Even as ransomware attacks become more sophisticated, planning and vigilance are often the most effective protection:
- Start your multi-layered defense with off-site or cloud-storage backup.
- Update all security software, patches and operating systems on a regular basis.
- Revise third-party vendor lists and monitor network access.
- Ensure that everyone with network privileges exercises caution.
- Share insights about past and current ransomware incidents.
Business Email Compromise (BEC)
BEC exploits a person’s tendency to trust. Common scenarios include an email account posing as a vendor, contractor, payroll or human-resource department—each requesting payment or fund access. BEC even preys on students through fraudulent university emails requesting tuition or book payments.
Establishing common-sense guidelines with your payments staff creates a first line of defense. Many security-conscious organizations require employees working with transaction data to:
- Confirm any unusual requests in person or on the phone.
- Report all apparent BEC attempts to IT and relevant parties immediately.
- Delete emails from unrecognized senders, never open attachments or click on links.

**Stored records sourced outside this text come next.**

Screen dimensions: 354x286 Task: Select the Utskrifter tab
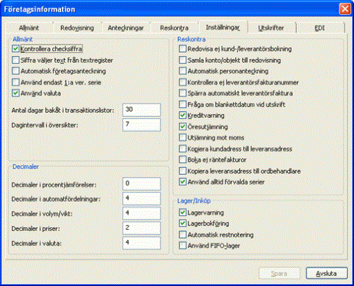[x=271, y=28]
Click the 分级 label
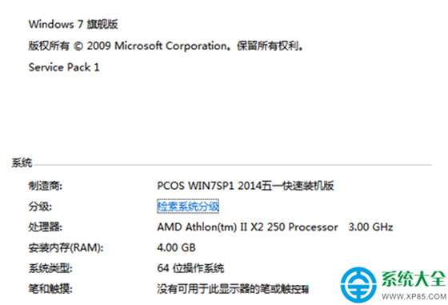Screen dimensions: 448x305 point(40,207)
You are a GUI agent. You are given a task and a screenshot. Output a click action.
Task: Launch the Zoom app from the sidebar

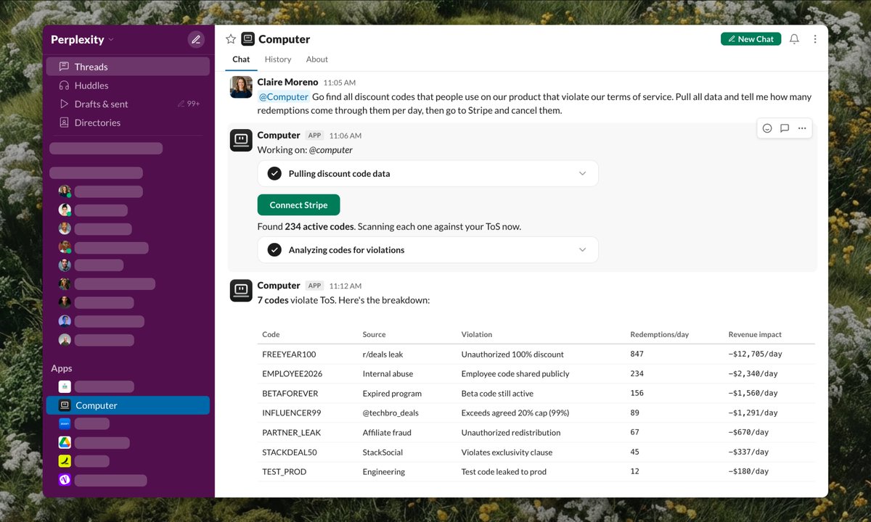64,423
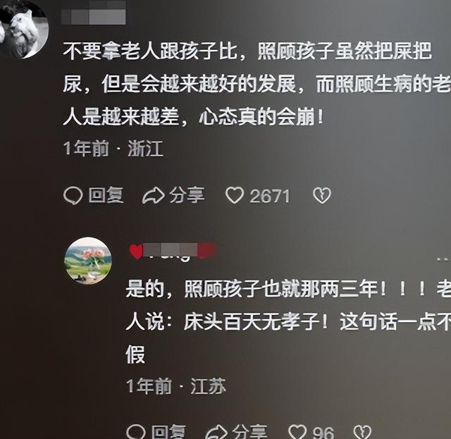
Task: Open the username with red hearts
Action: point(172,251)
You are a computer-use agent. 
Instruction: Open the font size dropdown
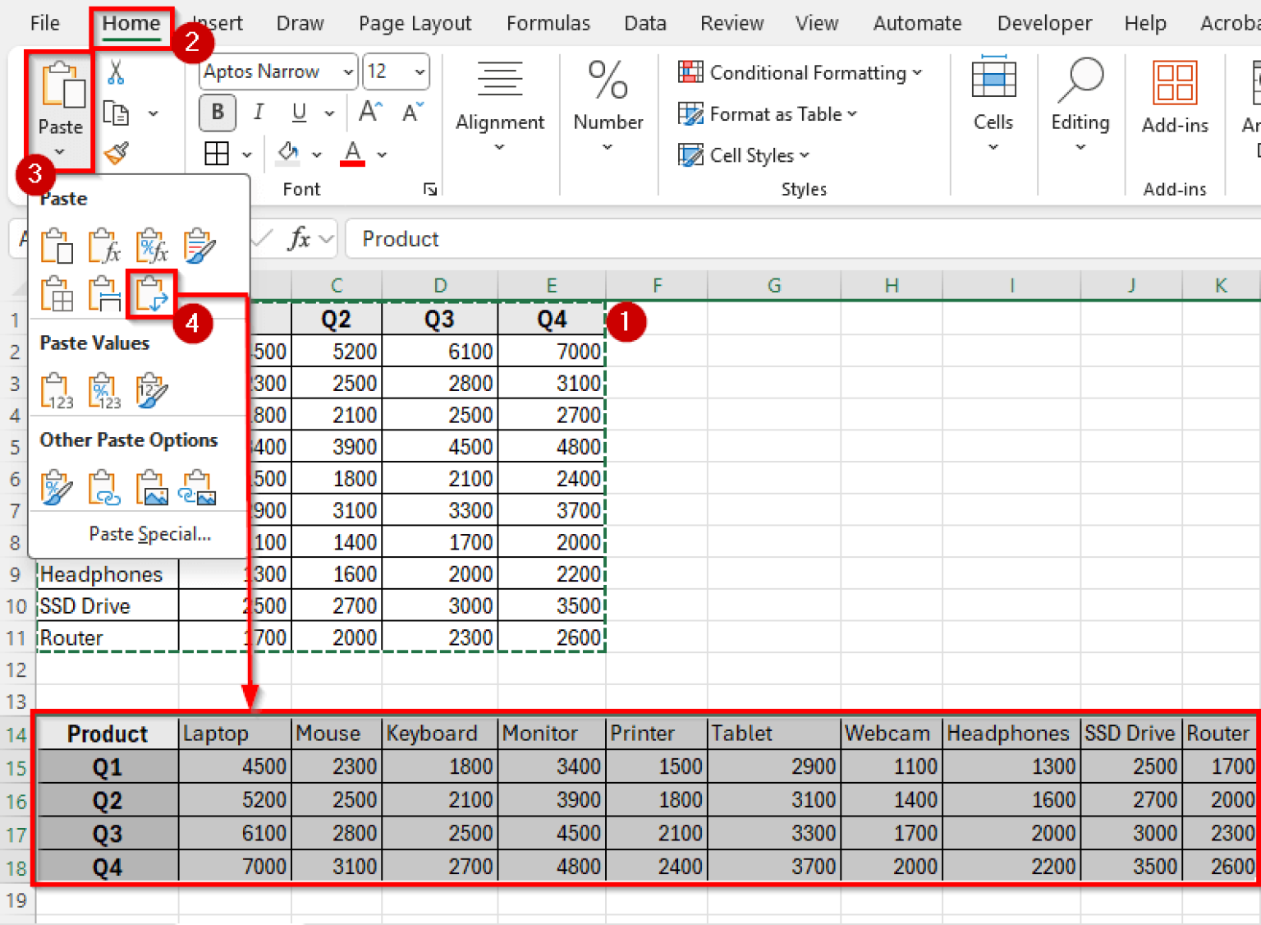point(417,71)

- Inform banks and credit bureaus, freeze accounts, change passwords, document activity, and alert authorities when a breach occurs.
A network is only as secure as the most vulnerable connected device. Cyber criminals often target home-bound workers who may be using their personal mobile phones or tablets, home Wi-Fi routers and other insufficiently secured devices.
With frequent and clear communication about basic mobile-security hygiene, institutions can reduce the chance of a breach. The key is to establish guidelines about device usage and require remote workers who manage sensitive data to:
- Use institution-issued devices, including, routers, and VPNs.
- Restrict institution-issued devices from personal or household use.
- Work with secured home routers, password managers, and multi-factor authentication.
- Update software and operating systems and avoid public Wi-Fi use.
Internet of Things (IoT) devices
Because IoT expands the cyber landscape, higher ed institutions must identify all devices connected to the network, configure them to ensure secure connections, and push firmware (embedded software) and security updates as needed.
With careful planning and maintenance, IoT devices can be valuable additions to an institution’s infrastructure. The most important questions while evaluating devices are:
- Will your devices receive firmware and operating system updates?
- Does the manufacturer provide support, including “pushing” automatic security updates?
- How advanced is the device’s authentication?
- What level of data encryption is available?
- Can the device be remotely controlled and monitored?
Evolving efforts deliver benefits
Whether it’s a new technology investment or an updated incident-response plan, cyber security is an evolving effort. Institutions that make security part of their culture can reap technological benefits and pursue their educational missions with confidence.